• **Source excerpt**
Question

A girl delivering newspapers covers her route by traveling 3.50 blocks west, 3.50 blocks north, and then 9.50 blocks east.

(a) What is her resultant displacement?
magnitude
blocks
direction
° north of east


(b) What is the total distance she travels?

blocks

Answer 1

(a) 6.95 blocks at
`30.2^(\circ)` north of east

Let's calculate the net displacement along the west-east direction first. Taking east as positive direction and west as negative direction,

`d_x = 9.50 - 3.50 = 6.00` blocks east

While displacement in north-south direction is

`d_y = 3.50` blocks north

So the magnitude of the resultant displacement is

`d=√(d_x^2 +d_y^2)=√((6.00)^2+(3.50)^2)=6.95` blocks

And the direction is

`\theta = tan^(-1) ((d_y)/(d_x))=tan^(-1) ((3.50)/(6.00))=30.2^(\circ)` north of east

(b) 16.50 blocks

The total distance travelled is simply the sum of the length of each path. We have:

3.50 blocks in the first part

3.50 blocks in the second part

9.50 blocks in the last part

So, the total distance travelled is

d = 3.50 + 3.50 + 9.50 = 16.50 blocks

• **Short problem A**
Pick out every line of the listing below that contains the word "height", and copy each such line.

• **Dataset records**

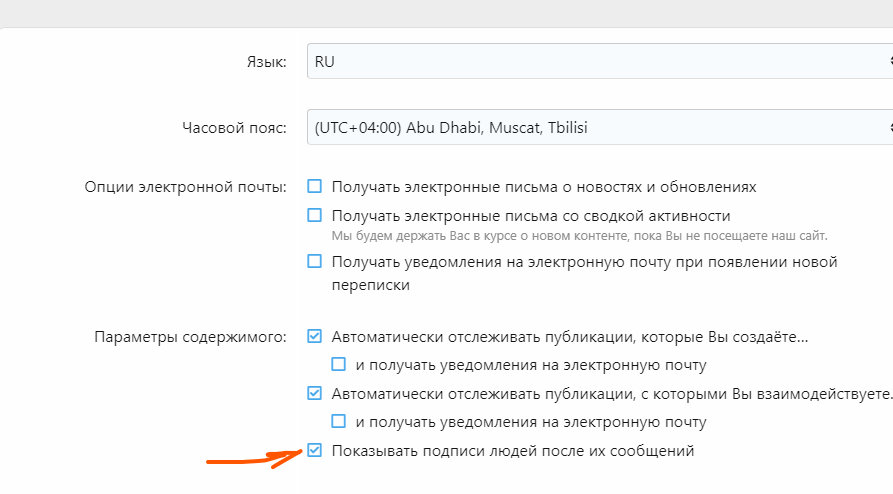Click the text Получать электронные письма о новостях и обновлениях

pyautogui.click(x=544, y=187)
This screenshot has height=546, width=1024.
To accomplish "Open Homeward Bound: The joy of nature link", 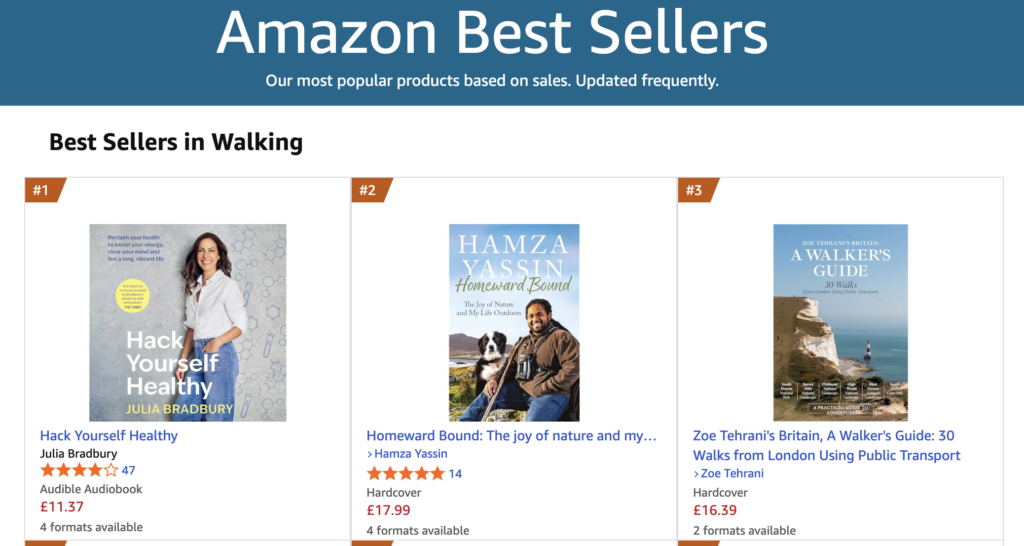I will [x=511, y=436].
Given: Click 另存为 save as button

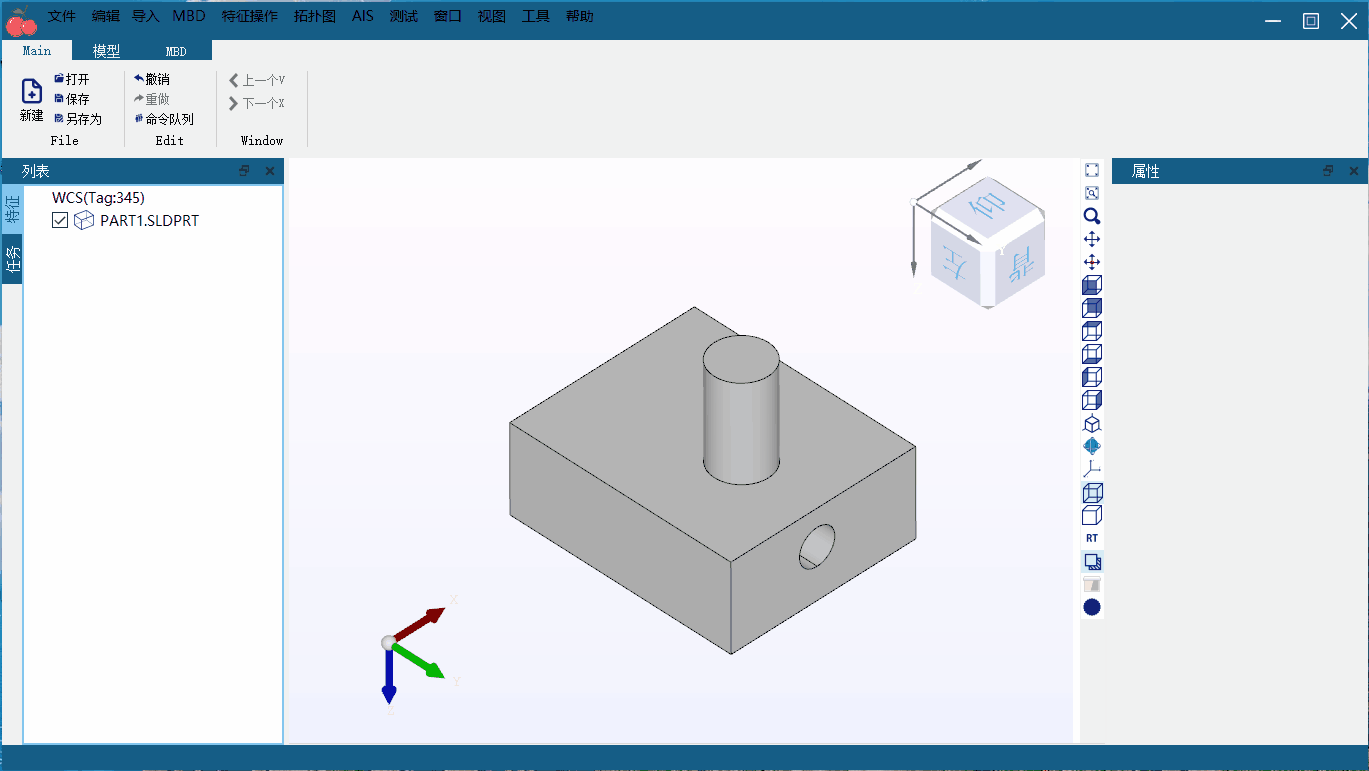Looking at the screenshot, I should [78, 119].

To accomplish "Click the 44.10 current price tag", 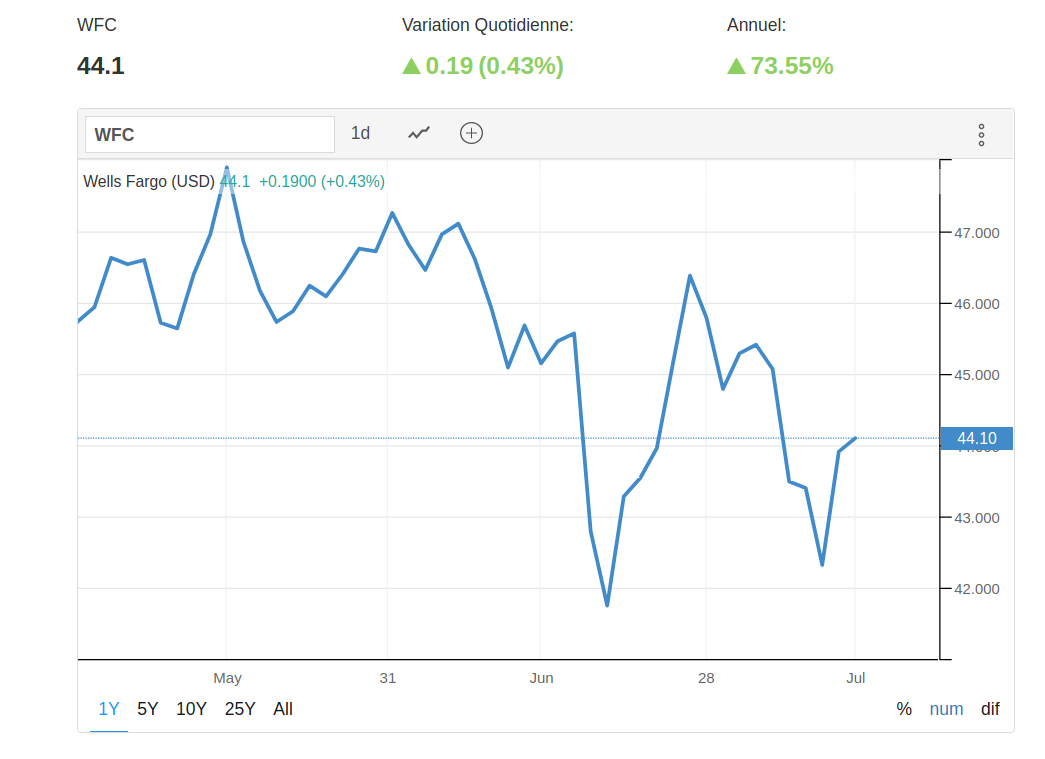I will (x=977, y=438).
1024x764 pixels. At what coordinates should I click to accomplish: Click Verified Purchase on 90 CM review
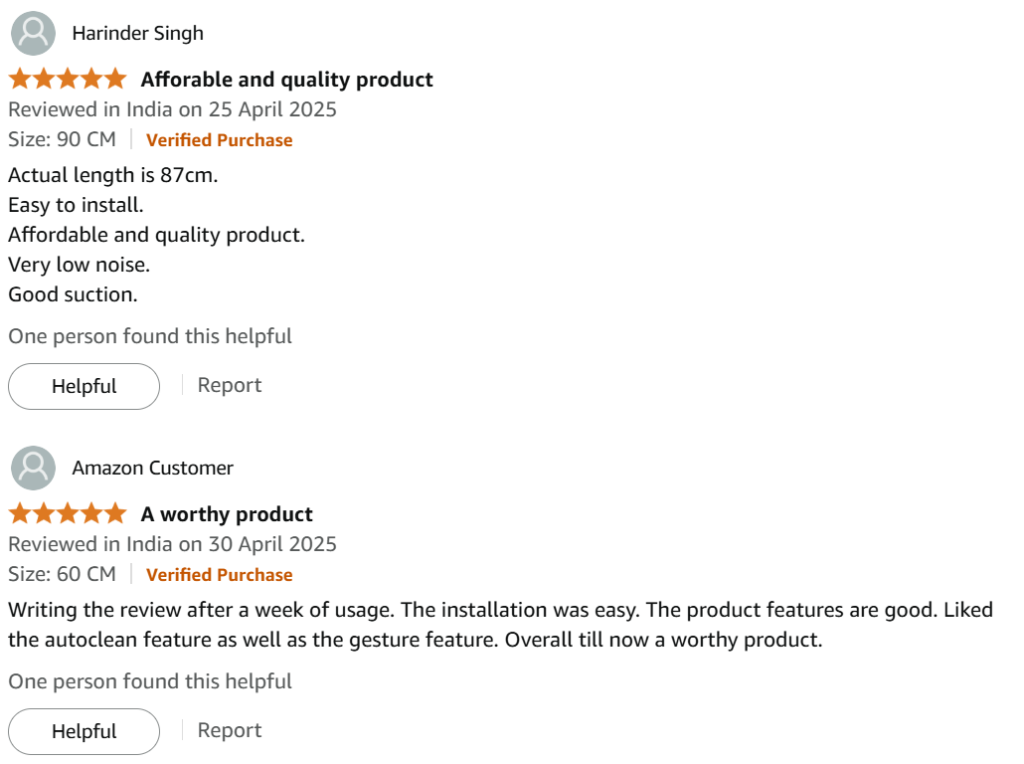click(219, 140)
...
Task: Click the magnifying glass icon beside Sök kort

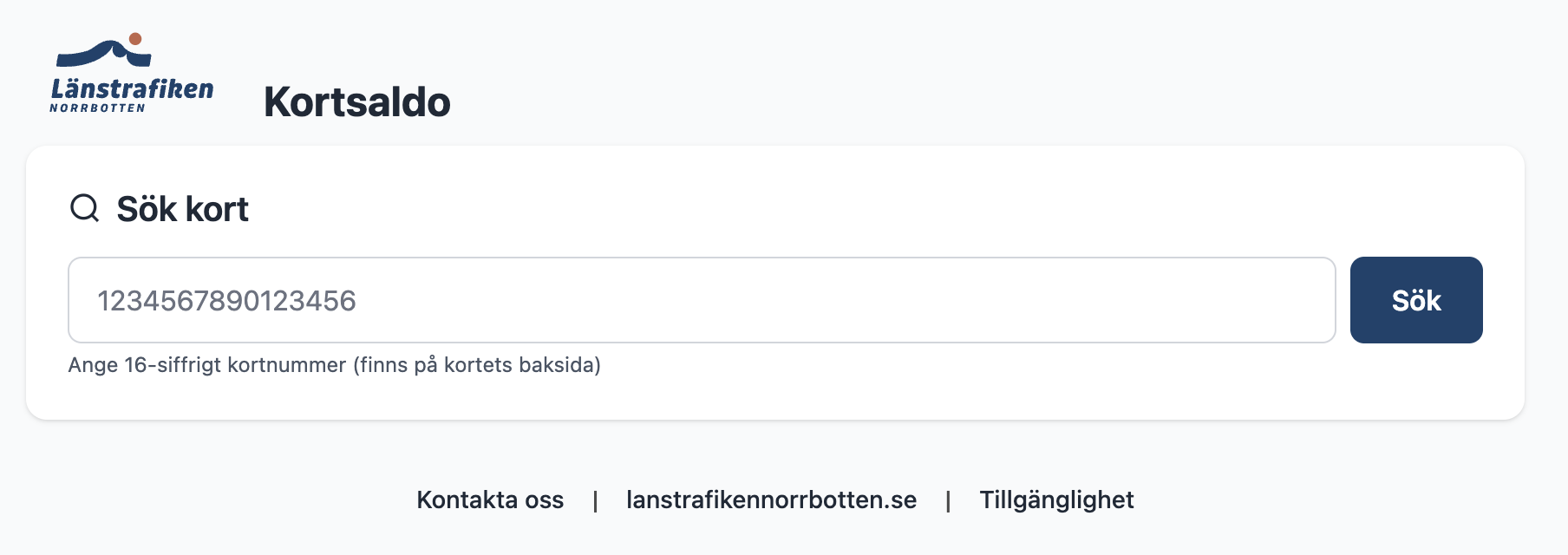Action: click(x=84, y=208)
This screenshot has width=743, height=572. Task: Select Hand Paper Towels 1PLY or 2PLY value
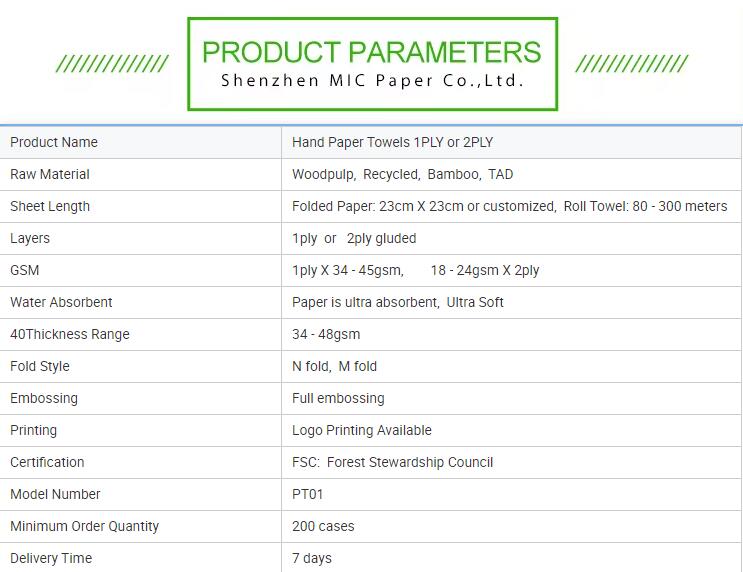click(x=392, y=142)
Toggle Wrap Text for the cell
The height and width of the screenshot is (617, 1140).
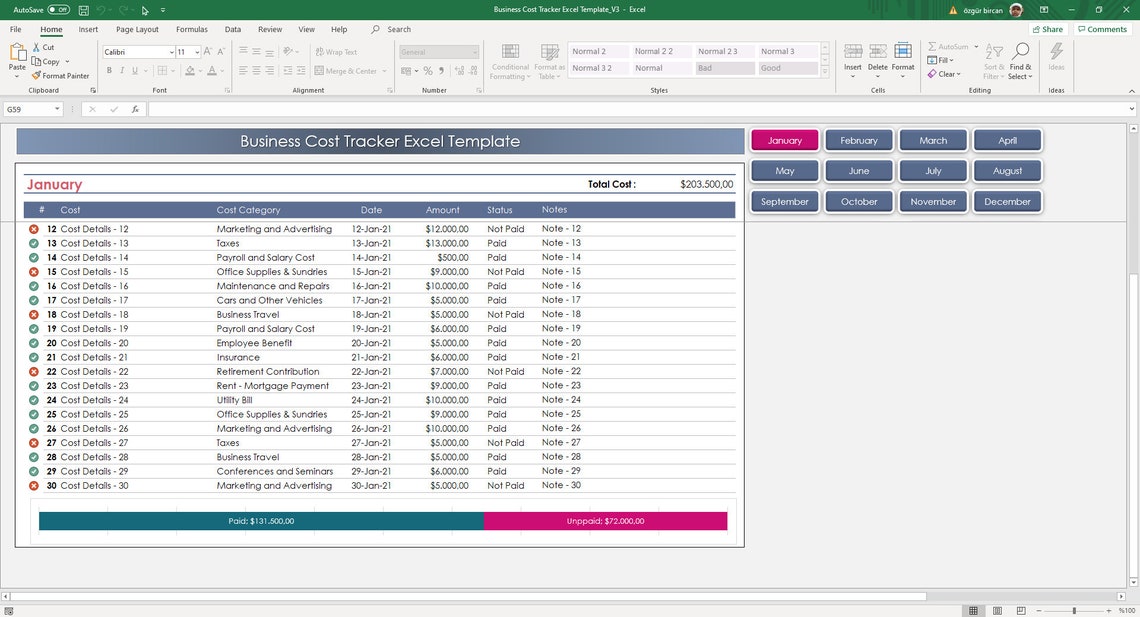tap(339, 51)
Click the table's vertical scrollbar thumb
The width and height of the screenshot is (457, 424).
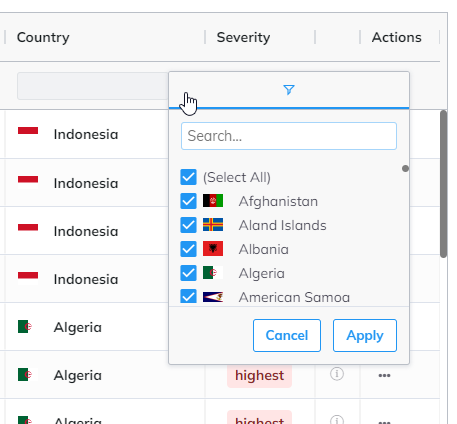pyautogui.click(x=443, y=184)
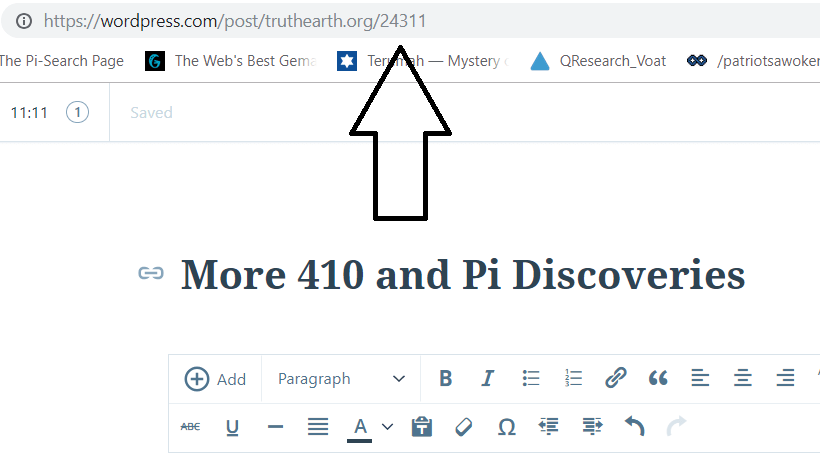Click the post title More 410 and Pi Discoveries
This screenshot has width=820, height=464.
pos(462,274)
---
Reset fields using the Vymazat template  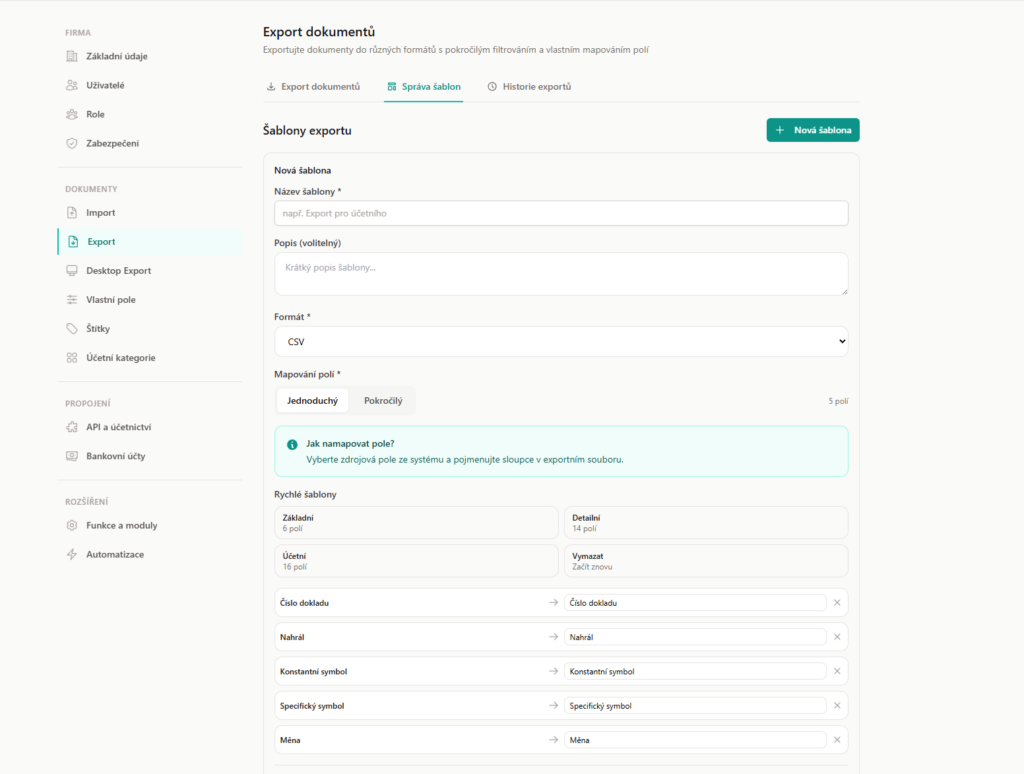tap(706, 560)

• **Short problem B**
In the newspaper route problem above, list each leg of the girl's route with its length and direction, in the order she travels them.

• **Complete response A**
This screenshot has height=546, width=1024.
This screenshot has width=743, height=572. Task: Select Hand Paper Towels 1PLY or 2PLY value
The height and width of the screenshot is (617, 1140).
The width and height of the screenshot is (457, 424).
This screenshot has width=820, height=464.

• **Complete response B**
3.50 blocks west
3.50 blocks north
9.50 blocks east